ADVANTAGES OF THE INVENTION
Raspberry Pi: Cheap Solution with High Impact
Detects Diseases in Real-Time: Making it easy for decision makers to take action at the right time.
Handy: A small circuit board, housing a camera, can be attached anywhere around the farm to allow for total surveillance.
Precision and Coherence: Eliminates cases of human errors that might arise from visual inspection and offers high accuracy disease detection via machine learning model.
Can Grow with You: By deploying several units in different sections of the field, a system can handle huge number of plants.
Easy-to-Use Interface: Farmers do not need much technical know-how as this system comes with an intuitive interface that is easily set up.
, Claims:1. An Artificial Intelligence based Aloe Vera leaf disease detection system comprises a plurality of AloeVision (1.1, 1.2, 1.N), Information Collector (2), Coud Server (3), LCD Screen for Output (4), Wifi Module (5), Camera (6), Lidar Sensor (7), Heatsinks or Cooling Fan (8), Neural Stick (9), Raspberry Pi (10), Microcontroller (11), Keyboard (12), Mouse (13), 12v 3amp Lithium Polymer (Battery) (14), Charger (15), AC Outlet (16) and Changing Current (17) wherein the camera is use for capture all images and give real time information;
wherein the low power consumption of the microprocessor makes the system energy efficient, hence suitable for use in areas without constant electricity supply; It is used by all types of farmers due to their user-friendly interface irrespective of their technical background.
2. The system as claimed in claim 1, wherein by utilizing the machine learning algorithm and computer vision techniques, a sturdy disease detection model can be formulated to divide the aloe vera leaf conditions into three classes: aloes_leaf_spot, rust, healthy_leaf.
3. The system as claimed in claim 1, wherein for faster image processing, Coral USB Accelerator or Intel Neural Compute Stick 2 can enhance computational capabilities of microprocessor.
4. The system as claimed in claim 1, wherein the dataset is saved in local storage using an organized format such as class directories.

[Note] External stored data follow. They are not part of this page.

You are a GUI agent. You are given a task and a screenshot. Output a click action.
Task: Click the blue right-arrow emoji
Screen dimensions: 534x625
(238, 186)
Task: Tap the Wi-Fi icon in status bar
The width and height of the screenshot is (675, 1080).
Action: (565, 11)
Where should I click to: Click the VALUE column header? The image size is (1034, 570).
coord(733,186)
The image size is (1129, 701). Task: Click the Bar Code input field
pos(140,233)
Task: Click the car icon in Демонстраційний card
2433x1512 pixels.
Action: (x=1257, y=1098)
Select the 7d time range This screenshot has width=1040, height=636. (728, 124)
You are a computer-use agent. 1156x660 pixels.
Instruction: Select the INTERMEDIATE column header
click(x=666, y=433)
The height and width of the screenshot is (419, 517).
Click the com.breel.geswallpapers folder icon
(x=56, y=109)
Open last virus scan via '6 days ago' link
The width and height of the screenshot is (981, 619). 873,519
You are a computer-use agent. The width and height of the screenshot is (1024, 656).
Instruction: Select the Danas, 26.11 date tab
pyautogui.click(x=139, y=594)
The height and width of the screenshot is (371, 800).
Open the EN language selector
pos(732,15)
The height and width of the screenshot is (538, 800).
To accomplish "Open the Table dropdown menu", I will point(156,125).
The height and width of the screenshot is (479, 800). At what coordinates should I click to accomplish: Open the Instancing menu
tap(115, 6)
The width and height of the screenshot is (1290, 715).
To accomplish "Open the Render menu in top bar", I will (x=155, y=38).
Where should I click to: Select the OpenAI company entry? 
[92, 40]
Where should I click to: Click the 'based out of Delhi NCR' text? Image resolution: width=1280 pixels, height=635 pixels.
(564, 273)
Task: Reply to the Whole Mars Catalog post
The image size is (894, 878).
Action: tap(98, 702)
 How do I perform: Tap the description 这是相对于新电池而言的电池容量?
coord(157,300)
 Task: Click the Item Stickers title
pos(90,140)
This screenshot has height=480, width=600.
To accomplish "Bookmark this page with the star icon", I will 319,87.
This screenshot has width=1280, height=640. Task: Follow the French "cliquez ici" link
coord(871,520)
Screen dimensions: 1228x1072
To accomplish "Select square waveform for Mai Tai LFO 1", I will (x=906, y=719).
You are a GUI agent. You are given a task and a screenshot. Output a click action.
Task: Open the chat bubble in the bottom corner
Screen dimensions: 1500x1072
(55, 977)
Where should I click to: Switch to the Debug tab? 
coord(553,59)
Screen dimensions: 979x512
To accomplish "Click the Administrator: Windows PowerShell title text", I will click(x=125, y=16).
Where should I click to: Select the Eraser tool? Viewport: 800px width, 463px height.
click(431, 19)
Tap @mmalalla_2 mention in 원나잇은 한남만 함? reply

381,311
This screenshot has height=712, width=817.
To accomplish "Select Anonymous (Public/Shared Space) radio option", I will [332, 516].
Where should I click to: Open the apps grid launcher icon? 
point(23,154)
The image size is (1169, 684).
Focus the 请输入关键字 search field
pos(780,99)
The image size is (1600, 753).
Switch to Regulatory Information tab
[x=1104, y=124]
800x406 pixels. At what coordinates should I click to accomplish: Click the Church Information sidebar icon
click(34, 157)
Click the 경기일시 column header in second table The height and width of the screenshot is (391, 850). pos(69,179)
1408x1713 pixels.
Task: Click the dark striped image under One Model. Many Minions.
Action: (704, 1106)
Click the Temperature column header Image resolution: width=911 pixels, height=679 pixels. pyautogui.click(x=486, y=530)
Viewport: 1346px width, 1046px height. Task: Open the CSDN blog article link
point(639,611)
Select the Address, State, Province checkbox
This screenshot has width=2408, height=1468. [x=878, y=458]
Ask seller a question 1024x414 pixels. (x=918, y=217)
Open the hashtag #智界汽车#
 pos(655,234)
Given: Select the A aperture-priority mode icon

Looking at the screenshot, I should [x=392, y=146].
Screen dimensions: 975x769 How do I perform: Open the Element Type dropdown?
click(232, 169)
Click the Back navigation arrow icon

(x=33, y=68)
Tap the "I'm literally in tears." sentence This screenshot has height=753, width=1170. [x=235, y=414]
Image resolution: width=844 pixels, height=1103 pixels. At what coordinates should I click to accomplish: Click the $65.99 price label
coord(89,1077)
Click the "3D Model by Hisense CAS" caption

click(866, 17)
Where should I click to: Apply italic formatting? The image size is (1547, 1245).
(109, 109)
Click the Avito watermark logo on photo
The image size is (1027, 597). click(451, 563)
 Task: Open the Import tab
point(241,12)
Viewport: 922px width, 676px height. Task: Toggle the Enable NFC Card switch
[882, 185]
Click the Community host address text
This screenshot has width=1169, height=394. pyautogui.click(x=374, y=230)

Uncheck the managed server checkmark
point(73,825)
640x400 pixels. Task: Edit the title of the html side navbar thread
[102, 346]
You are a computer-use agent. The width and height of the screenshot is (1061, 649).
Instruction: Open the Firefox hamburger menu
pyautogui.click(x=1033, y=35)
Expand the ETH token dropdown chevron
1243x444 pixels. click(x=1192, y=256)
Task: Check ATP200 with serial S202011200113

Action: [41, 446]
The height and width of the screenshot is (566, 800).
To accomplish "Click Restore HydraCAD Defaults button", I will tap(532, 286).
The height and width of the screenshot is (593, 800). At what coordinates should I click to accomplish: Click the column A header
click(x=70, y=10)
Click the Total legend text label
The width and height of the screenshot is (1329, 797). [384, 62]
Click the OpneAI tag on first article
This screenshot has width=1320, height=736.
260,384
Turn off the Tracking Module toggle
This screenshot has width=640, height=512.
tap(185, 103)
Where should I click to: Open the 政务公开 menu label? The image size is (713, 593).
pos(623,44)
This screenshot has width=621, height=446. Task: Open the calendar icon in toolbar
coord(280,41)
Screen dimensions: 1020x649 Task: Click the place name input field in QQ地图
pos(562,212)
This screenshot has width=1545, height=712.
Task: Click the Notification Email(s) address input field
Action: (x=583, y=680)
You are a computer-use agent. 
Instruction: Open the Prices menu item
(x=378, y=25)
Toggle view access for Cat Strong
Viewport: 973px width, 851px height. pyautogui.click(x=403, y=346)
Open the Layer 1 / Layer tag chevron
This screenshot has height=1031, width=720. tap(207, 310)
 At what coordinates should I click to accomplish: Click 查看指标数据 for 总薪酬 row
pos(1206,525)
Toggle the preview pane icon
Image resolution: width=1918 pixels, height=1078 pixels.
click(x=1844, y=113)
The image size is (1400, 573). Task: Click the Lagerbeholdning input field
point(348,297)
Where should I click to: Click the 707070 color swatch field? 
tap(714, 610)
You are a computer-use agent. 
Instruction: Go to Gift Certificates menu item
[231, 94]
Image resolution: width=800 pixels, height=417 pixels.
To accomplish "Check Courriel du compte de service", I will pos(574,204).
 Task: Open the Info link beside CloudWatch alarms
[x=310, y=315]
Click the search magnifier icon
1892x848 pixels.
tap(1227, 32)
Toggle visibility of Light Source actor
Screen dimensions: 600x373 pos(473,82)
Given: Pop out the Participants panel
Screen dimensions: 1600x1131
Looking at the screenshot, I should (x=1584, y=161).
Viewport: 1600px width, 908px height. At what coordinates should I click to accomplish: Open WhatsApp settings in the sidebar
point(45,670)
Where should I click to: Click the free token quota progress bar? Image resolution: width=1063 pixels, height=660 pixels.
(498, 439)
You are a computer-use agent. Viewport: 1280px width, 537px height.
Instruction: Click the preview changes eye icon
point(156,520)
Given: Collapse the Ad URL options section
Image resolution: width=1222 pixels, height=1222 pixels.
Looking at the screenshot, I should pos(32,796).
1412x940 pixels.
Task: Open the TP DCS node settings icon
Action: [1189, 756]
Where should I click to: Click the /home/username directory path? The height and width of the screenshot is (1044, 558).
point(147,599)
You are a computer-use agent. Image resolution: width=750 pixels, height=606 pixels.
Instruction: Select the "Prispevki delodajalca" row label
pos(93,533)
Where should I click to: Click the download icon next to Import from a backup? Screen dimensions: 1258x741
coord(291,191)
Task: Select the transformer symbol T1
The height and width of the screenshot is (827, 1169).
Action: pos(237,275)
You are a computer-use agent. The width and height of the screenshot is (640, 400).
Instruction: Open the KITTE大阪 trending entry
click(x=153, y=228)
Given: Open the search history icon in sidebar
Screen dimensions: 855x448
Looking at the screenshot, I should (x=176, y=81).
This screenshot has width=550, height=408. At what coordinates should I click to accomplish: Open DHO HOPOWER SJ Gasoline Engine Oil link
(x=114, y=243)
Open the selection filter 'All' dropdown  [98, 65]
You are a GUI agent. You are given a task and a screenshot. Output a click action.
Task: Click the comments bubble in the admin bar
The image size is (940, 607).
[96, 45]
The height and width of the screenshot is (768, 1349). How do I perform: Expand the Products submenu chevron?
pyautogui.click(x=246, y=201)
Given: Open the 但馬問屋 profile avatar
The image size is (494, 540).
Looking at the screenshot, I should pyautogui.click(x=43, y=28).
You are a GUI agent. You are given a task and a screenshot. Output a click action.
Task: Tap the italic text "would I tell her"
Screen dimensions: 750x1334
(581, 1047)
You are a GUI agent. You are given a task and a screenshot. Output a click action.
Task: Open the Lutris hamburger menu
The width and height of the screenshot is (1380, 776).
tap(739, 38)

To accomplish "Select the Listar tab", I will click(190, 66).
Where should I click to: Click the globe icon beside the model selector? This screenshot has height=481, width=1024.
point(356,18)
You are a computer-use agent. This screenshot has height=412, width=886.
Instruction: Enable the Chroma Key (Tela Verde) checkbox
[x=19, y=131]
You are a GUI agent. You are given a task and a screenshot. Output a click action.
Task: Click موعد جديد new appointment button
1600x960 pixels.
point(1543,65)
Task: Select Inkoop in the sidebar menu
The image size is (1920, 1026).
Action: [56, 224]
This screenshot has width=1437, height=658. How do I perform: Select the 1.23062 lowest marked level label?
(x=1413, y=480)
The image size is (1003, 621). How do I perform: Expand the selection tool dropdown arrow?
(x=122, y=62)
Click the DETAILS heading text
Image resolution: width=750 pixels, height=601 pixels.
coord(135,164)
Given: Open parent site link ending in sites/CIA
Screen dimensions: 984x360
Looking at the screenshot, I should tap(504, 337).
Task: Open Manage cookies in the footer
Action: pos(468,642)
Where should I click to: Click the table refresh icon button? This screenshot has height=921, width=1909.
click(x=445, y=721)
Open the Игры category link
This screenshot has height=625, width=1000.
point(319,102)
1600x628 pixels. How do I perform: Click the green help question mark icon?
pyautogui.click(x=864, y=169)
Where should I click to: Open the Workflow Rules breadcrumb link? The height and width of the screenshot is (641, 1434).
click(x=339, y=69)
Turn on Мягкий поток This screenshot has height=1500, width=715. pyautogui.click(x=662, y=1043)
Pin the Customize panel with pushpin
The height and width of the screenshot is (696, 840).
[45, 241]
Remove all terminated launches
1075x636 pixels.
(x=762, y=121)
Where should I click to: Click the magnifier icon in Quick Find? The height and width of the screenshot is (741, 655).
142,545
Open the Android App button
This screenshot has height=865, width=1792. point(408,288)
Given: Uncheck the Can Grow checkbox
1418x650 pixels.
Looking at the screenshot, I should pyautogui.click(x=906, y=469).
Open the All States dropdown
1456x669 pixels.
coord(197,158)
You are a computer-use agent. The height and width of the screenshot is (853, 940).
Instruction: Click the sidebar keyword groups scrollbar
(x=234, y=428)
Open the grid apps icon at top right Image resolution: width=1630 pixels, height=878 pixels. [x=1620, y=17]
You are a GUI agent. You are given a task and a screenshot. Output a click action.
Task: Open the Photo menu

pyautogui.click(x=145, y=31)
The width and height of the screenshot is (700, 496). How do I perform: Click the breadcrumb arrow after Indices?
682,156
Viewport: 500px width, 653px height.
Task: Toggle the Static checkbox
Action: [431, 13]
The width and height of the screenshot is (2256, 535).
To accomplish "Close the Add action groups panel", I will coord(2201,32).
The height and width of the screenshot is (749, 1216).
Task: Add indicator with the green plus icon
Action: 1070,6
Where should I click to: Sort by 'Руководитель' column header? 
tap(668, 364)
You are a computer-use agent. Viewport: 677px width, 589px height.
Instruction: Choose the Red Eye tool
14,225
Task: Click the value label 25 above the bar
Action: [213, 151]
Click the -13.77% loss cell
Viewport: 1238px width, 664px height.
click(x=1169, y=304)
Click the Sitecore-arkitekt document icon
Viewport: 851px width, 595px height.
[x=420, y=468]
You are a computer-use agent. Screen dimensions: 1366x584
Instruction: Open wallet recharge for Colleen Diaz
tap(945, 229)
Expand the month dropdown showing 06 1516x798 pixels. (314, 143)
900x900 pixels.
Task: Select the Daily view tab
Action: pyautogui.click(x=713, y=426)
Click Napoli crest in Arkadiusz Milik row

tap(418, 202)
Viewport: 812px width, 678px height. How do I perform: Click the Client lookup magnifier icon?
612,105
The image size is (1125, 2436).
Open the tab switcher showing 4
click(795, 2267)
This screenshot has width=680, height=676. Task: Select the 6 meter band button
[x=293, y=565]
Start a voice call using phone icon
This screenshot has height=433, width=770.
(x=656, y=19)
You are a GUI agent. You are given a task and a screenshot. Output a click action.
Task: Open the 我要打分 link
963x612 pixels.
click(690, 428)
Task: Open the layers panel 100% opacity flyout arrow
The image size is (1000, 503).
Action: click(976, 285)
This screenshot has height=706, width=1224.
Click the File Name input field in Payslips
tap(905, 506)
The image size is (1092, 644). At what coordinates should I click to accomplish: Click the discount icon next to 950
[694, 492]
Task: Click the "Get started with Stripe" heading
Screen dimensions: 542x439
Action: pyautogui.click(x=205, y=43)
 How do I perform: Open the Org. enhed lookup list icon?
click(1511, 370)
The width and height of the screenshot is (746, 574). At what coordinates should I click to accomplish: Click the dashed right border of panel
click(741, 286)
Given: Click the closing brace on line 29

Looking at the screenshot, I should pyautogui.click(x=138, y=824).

5. The system as claimed in claim 1, wherein the images are resized to a certain, typical input size (like 224x224 pixels) that goes well with the ResNet model; Real-time image processing of images on the edge devices using the inference pipeline.
6. The system as claimed in claim 1, wherein, provide automated solution can correctly identify these diseases and inform farmers in real-time for Aloe vera plants.
7. The system as claimed in claim 1, wherein utilizes machine learning and computer vision techniques, a sturdy disease detection model is formulated to divide the aloe vera leaf conditions into three classes: aloes_leaf_spot, rust, healthy_leaf.
8. The system as claimed in claim 1, wherein, strengthen capable of improving both efficacy and precision of the disease detection process thus enabling farmers to get timely information for taking remedial measures.